A Tobagan-kinda residency
Last month I spent a wonderful three weeks on the island of Tobago. Partly, the trip was a continuation of explorations of my family heritage but it was also time out to create without deadlines - an open-ended artist retreat without intended outcome, just the opportunity to test en plein air painting in the tropics. Bliss!
Armed with a suitcase full of art materials and a pick up truck with which to pootle around the island, I originally planned to spend a lot of time around the Main Ridge Forest Reserve. This area was protected by law in the 1770’s - one of the earliest acts of environmental action in the world - so I was interested to see how it was being cared for in 2019. Sadly, after talking to several locals, it transpired that legal hunting is one of the key drivers behind a sharp decline in forest wildlife and that this is having a knock-on effect on the wider ecosystem. For example, many people pointed out to me how few butterflies they saw on the island these days, and it’s true that when I visited seven years ago I saw greater variety and numbers…

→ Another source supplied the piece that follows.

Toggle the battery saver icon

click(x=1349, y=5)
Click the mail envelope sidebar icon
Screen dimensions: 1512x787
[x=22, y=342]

But, disappointing as that was, by luck these conversations led me to Corbin’s Local Wildlife - a conservation park nestled in the hills and valleys near Hope Bay (how apt!). And, rather wonderfully, I was welcomed in on an ‘unofficial artist residency’ by founders Roy and Ian. I ended up spending about 10 days there painting and sketching and exploring, even becoming part of their guided tour (“the lesser-spotted artist from London!”)
Whilst I was there I learnt about the astonishing amount of work these men have undertaken (literally blood, sweat and tears) to create a safe home for some of the most endangered animals on the island. Their backgrounds are very different. Ian, an Irish artist, landscape architect and environmental activist, spent decades campaigning and writing about forestry issues in Ireland (even taking the government to court at one point!). He persuaded Roy on the value of focusing solely on celebrating Tobagan wildlife and brought with him a strong passion for nurturing biodiversity, creating spaces that are as species-rich as possible. And Roy, a Tobagan reformed hunter now conservationist, not only has a deep understanding of the local animal habitats and behaviours but he also has so many anecdotes and folklore tales relating to the islands flora and fauna, which he joyfully shares with tourists and locals alike. There was an element of reconnecting (particularly young) islanders to their ancestry and landscape that I really enjoyed about Roy’s tours.
In meeting them both, it struck me how one can meet creative partners in the most unlikely of places and times, and how these meetings truly can be catalysts for the most exciting of endeavors. The combination of their complimentary experiences has resulted in a new, safe place on the island where endangered (and even extinct) animals are now being cared for, bred and ultimately re-released into the wild - and they’re not only catering to tourists but also engaging and educating local hunters and school children. It’s incredible what individuals can do when we put our minds to it and whilst it’s relatively early days at Corbin’s, I’m excited to see how the park develops as it becomes more established, and the knock on impact this might have beyond their 20 acres of land... From ocelots, armadillos and sally painters to caiman, manicous and agoutis, the park is absolutely teaming with wildlife - with animals outside of the rescue/breed programme actually coming into the park of their own free will now, as it is a place of sanctuary away from the hunters in the main forest. Butterflies, too, are tentatively returning as they plant up diverse wild grasses and flowers largely cleared for farm land in other parts of the island. This experience has left me with many-an-idea for future paintings. Hope Bay indeed. I highly recommend a visit if you’re in T&T!